Beware that some BSD implementations of find do not prefix the file names with ./ with -execdir so that command could fail if there are file names that start with -. With your variant of rename, you should be able to work around it by changing rename -n to rename -n -- (that doesn't work will all other perl rename variants).

In modern versions of perl, \w (for word character) is any alphanumeric (in any alphabetic script, not just Latin), or underscore character plus other connector punctuation chararcters plus Unicode marks (so for instance, includes the combining acute accent character that follows e in the decomposed form of é).

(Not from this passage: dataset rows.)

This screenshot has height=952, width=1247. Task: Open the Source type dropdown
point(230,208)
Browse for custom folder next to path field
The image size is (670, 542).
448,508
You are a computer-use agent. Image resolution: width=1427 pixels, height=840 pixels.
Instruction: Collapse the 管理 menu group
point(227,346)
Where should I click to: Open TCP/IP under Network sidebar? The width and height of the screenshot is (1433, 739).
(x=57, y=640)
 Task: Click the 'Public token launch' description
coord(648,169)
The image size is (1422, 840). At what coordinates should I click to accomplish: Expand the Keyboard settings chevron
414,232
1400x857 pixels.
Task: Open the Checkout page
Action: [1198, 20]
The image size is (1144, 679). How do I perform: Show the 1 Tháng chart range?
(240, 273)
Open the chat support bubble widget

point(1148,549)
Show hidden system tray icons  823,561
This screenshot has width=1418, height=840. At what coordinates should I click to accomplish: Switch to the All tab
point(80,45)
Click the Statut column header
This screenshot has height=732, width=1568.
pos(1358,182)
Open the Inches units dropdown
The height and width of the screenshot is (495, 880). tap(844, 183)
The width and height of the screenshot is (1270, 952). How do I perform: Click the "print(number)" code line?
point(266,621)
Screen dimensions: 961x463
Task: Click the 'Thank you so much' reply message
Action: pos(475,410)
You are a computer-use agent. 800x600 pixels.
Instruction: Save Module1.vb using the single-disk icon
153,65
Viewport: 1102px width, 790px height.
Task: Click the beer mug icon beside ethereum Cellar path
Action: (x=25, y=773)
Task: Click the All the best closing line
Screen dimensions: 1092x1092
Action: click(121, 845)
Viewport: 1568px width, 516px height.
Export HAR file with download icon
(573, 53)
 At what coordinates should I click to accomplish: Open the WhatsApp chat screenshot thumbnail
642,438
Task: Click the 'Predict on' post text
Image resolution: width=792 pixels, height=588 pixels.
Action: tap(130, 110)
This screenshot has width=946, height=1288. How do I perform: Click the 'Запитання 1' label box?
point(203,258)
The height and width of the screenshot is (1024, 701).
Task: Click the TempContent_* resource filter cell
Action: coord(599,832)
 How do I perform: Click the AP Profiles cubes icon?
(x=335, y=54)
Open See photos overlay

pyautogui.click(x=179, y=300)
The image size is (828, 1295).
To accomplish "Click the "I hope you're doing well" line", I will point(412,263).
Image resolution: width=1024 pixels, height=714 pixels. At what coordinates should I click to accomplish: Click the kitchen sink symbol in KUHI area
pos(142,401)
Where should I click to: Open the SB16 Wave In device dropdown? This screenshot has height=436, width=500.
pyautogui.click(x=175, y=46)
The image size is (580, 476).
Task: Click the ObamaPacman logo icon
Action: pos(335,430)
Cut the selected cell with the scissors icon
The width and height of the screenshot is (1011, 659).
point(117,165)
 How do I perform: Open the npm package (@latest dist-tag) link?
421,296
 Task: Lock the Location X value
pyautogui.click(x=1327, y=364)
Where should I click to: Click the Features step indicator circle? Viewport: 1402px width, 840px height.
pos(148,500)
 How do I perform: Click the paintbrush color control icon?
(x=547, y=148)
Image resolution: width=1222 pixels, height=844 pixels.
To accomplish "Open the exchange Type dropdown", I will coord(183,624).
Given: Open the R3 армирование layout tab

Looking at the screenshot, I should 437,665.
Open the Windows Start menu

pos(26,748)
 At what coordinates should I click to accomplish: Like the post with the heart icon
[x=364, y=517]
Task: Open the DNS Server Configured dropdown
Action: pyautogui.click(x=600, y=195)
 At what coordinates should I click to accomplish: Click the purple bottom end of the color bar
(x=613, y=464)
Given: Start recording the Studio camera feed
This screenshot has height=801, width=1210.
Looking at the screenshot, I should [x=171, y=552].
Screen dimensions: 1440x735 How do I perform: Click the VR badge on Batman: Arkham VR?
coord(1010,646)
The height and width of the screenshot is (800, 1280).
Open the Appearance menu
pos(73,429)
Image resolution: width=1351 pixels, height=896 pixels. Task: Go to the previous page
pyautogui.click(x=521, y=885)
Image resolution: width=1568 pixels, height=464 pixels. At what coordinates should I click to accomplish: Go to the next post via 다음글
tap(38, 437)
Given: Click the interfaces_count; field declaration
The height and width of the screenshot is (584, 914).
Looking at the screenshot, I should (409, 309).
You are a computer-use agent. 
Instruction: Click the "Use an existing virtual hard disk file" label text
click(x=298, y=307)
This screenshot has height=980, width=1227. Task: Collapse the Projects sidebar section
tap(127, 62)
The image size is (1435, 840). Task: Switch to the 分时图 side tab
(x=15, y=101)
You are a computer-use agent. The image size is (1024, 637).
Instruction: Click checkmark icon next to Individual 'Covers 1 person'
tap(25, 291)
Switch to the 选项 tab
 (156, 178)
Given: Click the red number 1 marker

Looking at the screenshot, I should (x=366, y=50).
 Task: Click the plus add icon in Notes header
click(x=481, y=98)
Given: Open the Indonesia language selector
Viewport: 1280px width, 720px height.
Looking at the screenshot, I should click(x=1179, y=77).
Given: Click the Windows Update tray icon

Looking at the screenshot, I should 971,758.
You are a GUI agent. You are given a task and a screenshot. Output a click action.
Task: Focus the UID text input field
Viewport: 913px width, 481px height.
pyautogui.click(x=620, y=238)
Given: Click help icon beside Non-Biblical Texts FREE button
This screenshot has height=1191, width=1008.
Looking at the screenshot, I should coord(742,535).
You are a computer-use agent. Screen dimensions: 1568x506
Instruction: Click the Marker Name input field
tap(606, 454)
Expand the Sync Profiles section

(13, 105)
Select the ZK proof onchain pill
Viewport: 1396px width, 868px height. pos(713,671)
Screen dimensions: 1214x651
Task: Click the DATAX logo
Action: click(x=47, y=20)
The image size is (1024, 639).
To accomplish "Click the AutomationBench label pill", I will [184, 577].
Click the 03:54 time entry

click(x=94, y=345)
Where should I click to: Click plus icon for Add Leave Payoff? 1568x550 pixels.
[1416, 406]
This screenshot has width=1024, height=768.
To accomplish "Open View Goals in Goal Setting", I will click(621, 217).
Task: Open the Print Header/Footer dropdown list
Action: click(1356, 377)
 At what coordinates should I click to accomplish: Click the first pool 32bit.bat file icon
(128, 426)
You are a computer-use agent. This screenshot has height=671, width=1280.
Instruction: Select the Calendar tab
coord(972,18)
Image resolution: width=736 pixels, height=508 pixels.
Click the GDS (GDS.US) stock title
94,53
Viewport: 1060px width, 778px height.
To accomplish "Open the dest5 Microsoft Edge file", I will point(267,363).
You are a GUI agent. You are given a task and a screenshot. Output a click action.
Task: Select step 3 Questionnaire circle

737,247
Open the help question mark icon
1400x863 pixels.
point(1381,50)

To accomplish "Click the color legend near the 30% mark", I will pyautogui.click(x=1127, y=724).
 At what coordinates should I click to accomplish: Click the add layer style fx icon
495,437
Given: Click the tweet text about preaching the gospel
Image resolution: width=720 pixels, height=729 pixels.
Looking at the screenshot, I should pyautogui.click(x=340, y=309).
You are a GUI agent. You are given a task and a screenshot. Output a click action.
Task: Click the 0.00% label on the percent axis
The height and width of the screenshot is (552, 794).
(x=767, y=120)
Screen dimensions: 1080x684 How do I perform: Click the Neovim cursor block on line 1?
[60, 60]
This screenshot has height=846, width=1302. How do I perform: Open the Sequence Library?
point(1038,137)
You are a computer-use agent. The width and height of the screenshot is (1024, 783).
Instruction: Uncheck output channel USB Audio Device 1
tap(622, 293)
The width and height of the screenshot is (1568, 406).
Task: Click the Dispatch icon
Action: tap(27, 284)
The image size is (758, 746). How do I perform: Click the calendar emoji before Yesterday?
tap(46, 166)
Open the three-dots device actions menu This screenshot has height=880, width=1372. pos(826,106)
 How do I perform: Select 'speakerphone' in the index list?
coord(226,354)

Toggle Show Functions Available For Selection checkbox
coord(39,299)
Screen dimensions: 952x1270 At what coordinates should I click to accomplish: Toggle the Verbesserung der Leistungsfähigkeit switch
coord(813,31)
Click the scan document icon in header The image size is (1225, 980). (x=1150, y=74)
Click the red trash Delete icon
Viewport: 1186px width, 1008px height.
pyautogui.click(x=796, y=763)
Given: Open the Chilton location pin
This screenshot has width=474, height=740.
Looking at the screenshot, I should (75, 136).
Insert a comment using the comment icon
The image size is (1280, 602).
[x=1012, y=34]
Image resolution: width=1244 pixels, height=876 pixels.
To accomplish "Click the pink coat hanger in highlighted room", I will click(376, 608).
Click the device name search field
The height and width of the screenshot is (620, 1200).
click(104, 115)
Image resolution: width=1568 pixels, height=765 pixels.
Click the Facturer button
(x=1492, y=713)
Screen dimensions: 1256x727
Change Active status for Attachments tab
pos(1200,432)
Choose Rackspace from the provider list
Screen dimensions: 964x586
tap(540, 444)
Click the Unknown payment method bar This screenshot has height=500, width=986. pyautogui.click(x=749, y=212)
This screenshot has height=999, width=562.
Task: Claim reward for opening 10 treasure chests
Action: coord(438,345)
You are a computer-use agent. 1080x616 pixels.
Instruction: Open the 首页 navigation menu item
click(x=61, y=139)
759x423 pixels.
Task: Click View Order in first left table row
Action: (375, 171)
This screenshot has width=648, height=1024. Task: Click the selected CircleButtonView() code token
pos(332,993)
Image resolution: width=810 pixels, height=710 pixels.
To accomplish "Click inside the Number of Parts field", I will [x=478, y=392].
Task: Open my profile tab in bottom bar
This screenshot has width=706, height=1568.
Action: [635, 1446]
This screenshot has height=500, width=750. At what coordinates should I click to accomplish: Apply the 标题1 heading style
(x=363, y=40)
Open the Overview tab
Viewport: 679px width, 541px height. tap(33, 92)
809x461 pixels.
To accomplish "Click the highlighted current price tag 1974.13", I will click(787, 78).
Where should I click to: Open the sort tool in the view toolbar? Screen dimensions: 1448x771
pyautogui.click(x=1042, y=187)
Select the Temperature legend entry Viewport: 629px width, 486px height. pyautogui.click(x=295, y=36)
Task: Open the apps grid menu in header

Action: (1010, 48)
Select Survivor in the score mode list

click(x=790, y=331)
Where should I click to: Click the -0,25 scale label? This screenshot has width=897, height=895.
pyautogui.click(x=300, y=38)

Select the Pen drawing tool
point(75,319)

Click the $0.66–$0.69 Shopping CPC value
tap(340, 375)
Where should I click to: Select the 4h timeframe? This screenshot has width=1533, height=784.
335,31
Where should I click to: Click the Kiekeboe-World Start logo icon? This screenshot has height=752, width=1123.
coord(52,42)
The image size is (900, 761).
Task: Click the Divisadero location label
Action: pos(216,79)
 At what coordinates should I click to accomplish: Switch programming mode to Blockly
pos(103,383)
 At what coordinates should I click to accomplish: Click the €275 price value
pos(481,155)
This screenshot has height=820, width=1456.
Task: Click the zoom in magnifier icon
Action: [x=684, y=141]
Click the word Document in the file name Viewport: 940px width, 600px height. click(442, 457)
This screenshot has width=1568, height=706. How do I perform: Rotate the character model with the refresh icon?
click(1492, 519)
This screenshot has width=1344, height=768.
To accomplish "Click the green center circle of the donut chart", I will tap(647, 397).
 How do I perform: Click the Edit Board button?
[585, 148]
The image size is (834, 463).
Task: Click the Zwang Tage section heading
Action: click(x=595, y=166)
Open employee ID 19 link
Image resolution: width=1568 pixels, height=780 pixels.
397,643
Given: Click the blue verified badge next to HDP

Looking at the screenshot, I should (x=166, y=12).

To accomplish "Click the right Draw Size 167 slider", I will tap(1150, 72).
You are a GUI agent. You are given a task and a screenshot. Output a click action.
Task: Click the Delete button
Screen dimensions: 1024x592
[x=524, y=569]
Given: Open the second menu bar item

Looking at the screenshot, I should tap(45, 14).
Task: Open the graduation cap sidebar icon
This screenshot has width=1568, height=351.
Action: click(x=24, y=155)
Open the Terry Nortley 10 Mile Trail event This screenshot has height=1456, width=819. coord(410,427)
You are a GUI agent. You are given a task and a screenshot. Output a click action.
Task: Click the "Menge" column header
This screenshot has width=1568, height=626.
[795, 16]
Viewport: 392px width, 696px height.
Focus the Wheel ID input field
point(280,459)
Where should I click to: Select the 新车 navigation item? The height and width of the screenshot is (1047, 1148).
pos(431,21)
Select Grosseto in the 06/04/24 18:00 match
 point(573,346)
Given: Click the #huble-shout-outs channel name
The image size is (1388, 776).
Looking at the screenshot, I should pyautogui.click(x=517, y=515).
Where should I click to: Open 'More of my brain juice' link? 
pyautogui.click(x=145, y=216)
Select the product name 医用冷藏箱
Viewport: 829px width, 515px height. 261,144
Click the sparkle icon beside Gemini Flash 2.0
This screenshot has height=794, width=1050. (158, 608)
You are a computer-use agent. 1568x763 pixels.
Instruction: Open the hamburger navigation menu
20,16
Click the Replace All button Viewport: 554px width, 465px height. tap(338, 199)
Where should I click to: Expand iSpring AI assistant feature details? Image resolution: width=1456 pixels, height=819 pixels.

If you wanted to be more restrictive, instead of \w, you could use \p{latin}\p{mark}0-9_ to only include letters in the Latin script (and not Cyrillic, Greek...), the combining diacritics (though not limited to those typically used with Latin letters), and only the Hindu–Arabic decimal digits (and not other kinds of digits) and underscore (and not other connector punctuation characters).

If you don't use utf8::decode, perl will assume the characters are encoded in the iso8859-1 unibyte character set (for instance where 0xc3 0xa9 (the UTF-8 encoding of the pre-composed form of é) is à ©).

Alternatively, you can use zsh (which will decode characters as per the locale's encoding (see the output of locale charmap)):

autoload zmv # best in ~/.zshrc
zmv -n '(**/)(*)(#qD)' '$1${2//[^][:alnum:]_.@+,#!?:&%~()[\/ -]/?}'

Each byte from any sequence of bytes that don't form valid characters in your locale will also be turned into a ? (where rename above would die with a cannot decode error).

Its [[:alnum:]] uses your locale's alnum category so is unlikely to include other Unicode connector punctuation or marks characters.

In both perl and zsh (but often not in other tools), ranges like [a-zÀ-ÿ] are based on the codepoint of the characters. For instance azÀÿ are \u0061\u007A\u00C0\u00FF so, that range would match the abcdefghijklmnopqrstuvwxyzÀÁÂÃÄÅÆÇÈÉÊËÌÍÎÏÐÑÒÓÔÕÖרÙÚÛÜÝÞßàáâãäåæçèéêëìíîïðñòóôõö÷øùúûüýþÿ characters in that range of code points (which includes non-alphabetic characters and not all characters in the Latin script or used in the French language like œ). In perl, you'd also need to add a use utf8 to be able to use the UTF-8 encoding of À and ÿ in the perl code.